In the early 1980s, Ressler took on the task of interviewing 36 violent criminals in an attempt to try and study the behavioral patterns of people who choose victims at random for serial rapes and murders. One of those interviewees was none other than John Wayne Gacy, and for a glimpse of what it was like to form relationships with serial killers, look no further than this 2013 NPR profile on Ressler, published after his death:

Ressler told a documentary team that during one of his interviews with John Wayne Gacy, the killer gifted him with a colorful self-portrait of himself as a clown. On the back was an inscription that read: 'Dear Bob Ressler, you cannot hope to enjoy the harvest without first laboring in the fields. Best wishes and good luck. Sincerely, John Wayne Gacy, June 1988.'
When Ressler asked what Gacy was referring to, his reply was simply: 'Well, Mr. Ressler, you're the criminal profiler. You're the FBI. You figure it out.'

This is where Mindhunter picks up. It depicts the initial pushback criminal profilers received from people questioning the value of psychology to solving crimes. In the trailer, viewers see Holden Ford and Bill Trench, played by Holt McCallany, trying to convince their superiors that empathizing with violent offenders and understanding their motives is crucial to picking up on their patterns and predicting their next move before they claim another victim.

Merrick Morton/Netflix

Part of Ressler's legacy was setting up the Violent Criminal Apprehension Program or Vi-CAP. It's the computer database of unsolved homicides, which allows police departments from across the country to cross-reference whether killings in their area have anything in common with homicides elsewhere. This helped curb violent criminals who would escape capture by moving from city to city, committing seemingly random, one-off crimes. It was one of the first ways law enforcement from different jurisdictions could begin working together to investigate cases instead of as independent units.

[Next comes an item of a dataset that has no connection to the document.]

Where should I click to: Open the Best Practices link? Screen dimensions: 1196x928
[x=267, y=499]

There's also a third character based on a real person who worked in this field, a psychologist named Wendy who's played by Anna Torv. She's based on Dr. Ann Wolbert Burgess, a professor at Boston College who worked with the FBI during this period to help develop profiles of criminals by analyzing their patterns of childhood trauma and behavior.

Mindhunter clearly doesn't shy away from the impact these people's challenging work has on their lives and the show looks super intense as a result. You can catch all 10 episodes when they drop on Friday, Oct. 13.